Ей бы хватило даже короткого «Привет, как ты? А я вот со счастливой одури поцеловала Персиваля Грейвса». И пусть не по-настоящему, все равно, что всего лишь в щеку. Сам факт этого действа ошарашивал. И Тина должна была что-то сказать, так гласило все на свете: статьи по психологии в тетушкиных журналах, любовные романы, и даже просто логика. Вместо этого она увлеченней думала об апельсинах и грейпфрутах, чем о случившемся, так что у младшей Голдштейн не раз мысль выскакивала из рук.
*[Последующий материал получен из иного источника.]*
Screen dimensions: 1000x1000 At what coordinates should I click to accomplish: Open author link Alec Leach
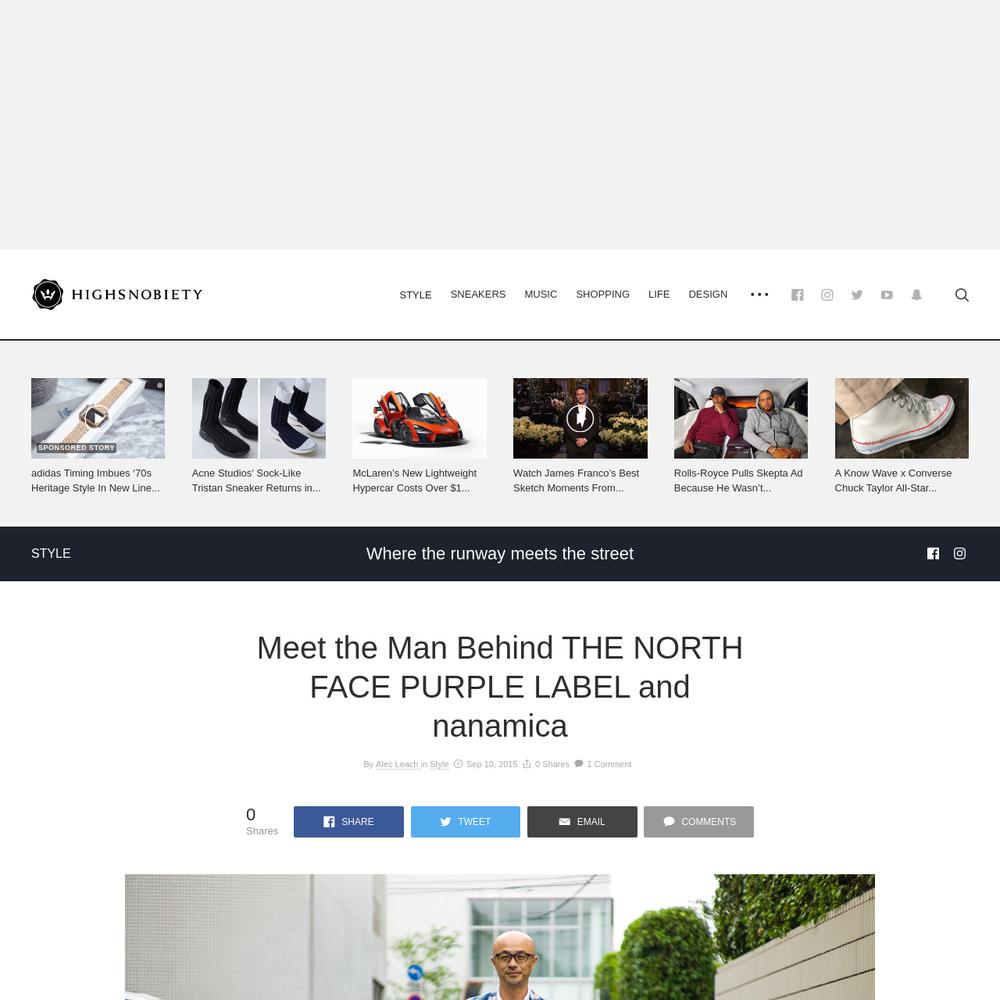397,764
– Ты и так все прочитала, мне добавить нечего. – Тина потянулась за апельсином, хватая ладонью, слишком маленькой и бледной, фрукт с самой бугристой кожурой.
Куини продолжала пристально на неё смотреть.
Постоянство.
Девушка изучающе провела ладонями по твёрдой кожуре, думая с какого боку подступиться к фрукту. И, решив, что надо идти на таран, сдавила его с обоих боков. Кожица посередине промялась, а пара ярких капель брызнула в воздух.
– С тобой точно что-то не так, взять даже это… – не выдержав молчания, Куини обвела взглядом стол, пытаясь достучаться до сестры. Всем своим видом демонстрируя крайнюю ошарашенность происходящим, стараясь придать взгляду ощущение ужаса. Но, судя по тому, что Тина даже не шелохнулась, выходило плохо. Из рук вон плохо.
– Что тут непонятного, кожура справа, фрукты слева. – Тина резко пожала плечами, слишком дёргано для того спокойствия, которое она демонстративно из себя лепила. Да даже мотылькам, налипшим на окно, и то было понятно, о чем спрашивает ее сестра.
– Ты же даже не любишь цитрусы…
– У тебя были на них планы? – Куини отрицательно мотнула головой. Корзинку с фруктами прислал какой-то Джордж, ссылаясь на то, что младшая Голдштейн уж очень ему нравится. – Вот видишь…
– Это странно, и не отрицай, сначала вы идёте в кафе, там встречаете Персиваля и компанию, а потом он ведёт тебя до комнат, ты целуешь его и все! – Куини взмахивает тонкими руками, как бы показывая масштаб действа. Не была бы она волшебницей, наверняка пошла бы в дирижеры, с усмешкой решает Тина. – И ты даже не нервничаешь после этого, только молчишь и жуёшь!
Тина задумчиво наклоняет голову влево, медленно пережевывая дольку фрукта. Да, Куини права, но разве может она говорить о том, чего сама не понимает. Мало того что не понимает, так и желания распутывать клубок непоняток в своей голове попросту нет. Так что, решает Тина, молчание о волнующей нутро теме сейчас будет лучшим ответом.
– Когда все уладится… – Порпентина старательно тянет слова, видя, как сестра заводится с каждой сказанной ею буквой все больше и больше. –… я расскажу тебе.